# Selected extract
-- START --
A confidential rebuild for LaFleur Stables & the Madison Riding Academy — southern Wisconsin's only saddle-seat academy, continuously operated on Meadow Road since 1965.
Neva — before anything else: you have built something almost nobody else has. Sixty-one years on Meadow Road. The only saddle-seat academy of any scale between Chicago and Minneapolis. A co-located dog daycare in a beautiful facility. A name — Madison Riding Academy — that generations of Dane County families still recognize.
The past year has been brutal. Losing the boarders and show clients at the same time hollowed out the barn's two highest-value revenue streams, and forty-five lessons in March tells you what you already feel — the math isn't working right now. That is the honest part.
The good news: the problem is not that you need three more horses. The problem is pricing, program structure, and reaching the people who already want what you have. Three more horses without the rest is just more hay bills. The Kentucky lease arrangement is real, useful, and part of the answer — but it is lever three, not lever one.
This plan is the roadmap. Start with this week. Then this month. Then the twelve months after that.
None of these cost real money. Every one of them moves the number.
-- END --
# Given material
-- START --
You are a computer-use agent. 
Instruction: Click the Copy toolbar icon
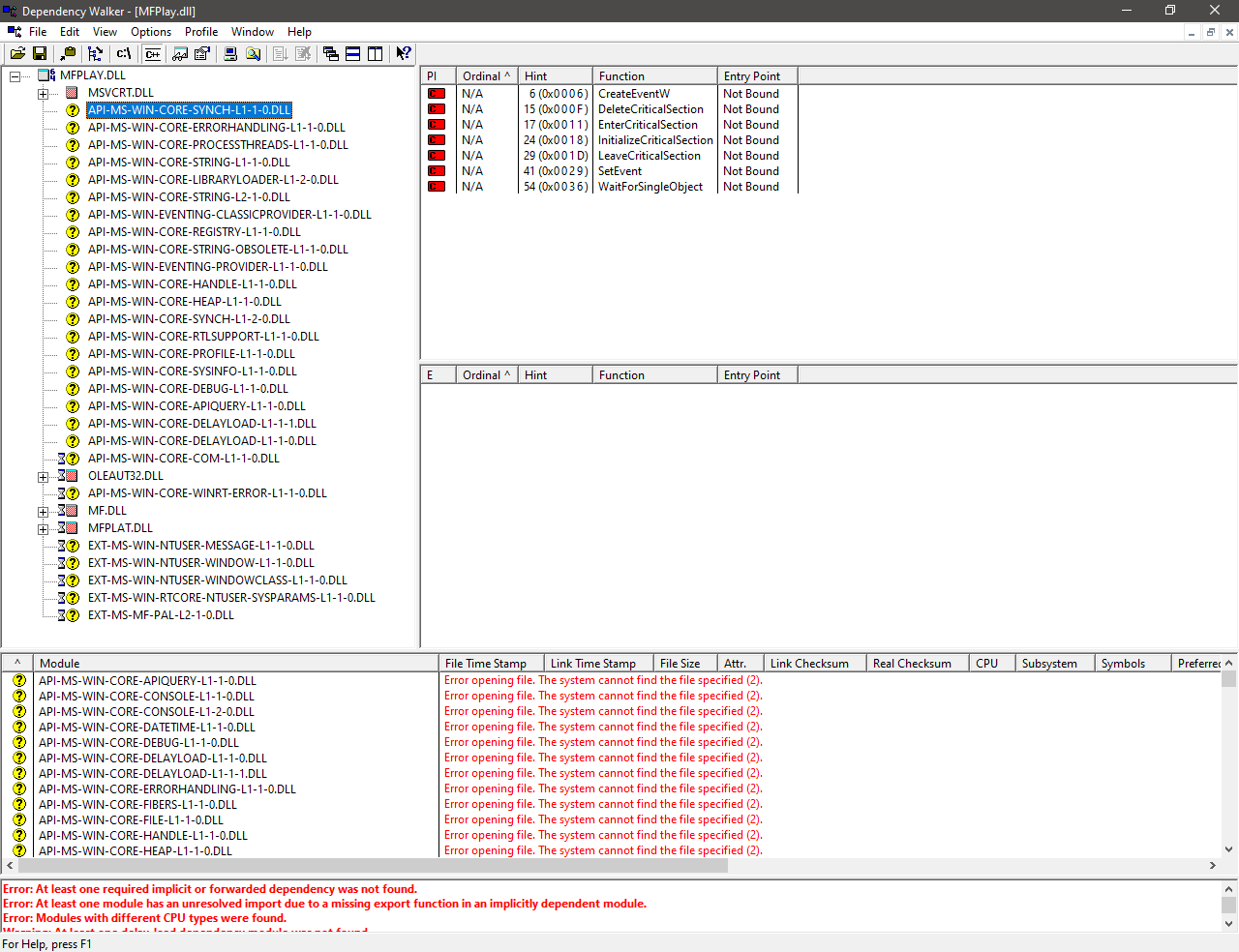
-- END --
# Work to do
[1] Retype a section of the rebuild plan, beginning at the words "The past year" and stopping after "not lever one.".
[2] Using the rebuild plan, state whether each of the following agrees with it, and support each answer with the deciding words quoted from the text: (a) the academy has operated on Meadow Road since 1965; (b) the central problem is a need for three more horses; (c) the Kentucky lease arrangement is lever one.

# Outputs by task
[1]
The past year has been brutal. Losing the boarders and show clients at the same time hollowed out the barn's two highest-value revenue streams, and forty-five lessons in March tells you what you already feel — the math isn't working right now. That is the honest part.
The good news: the problem is not that you need three more horses. The problem is pricing, program structure, and reaching the people who already want what you have. Three more horses without the rest is just more hay bills. The Kentucky lease arrangement is real, useful, and part of the answer — but it is lever three, not lever one.

[2]
(a) Yes: "continuously operated on Meadow Road since 1965."
(b) No: "the problem is not that you need three more horses."
(c) No: "it is lever three, not lever one."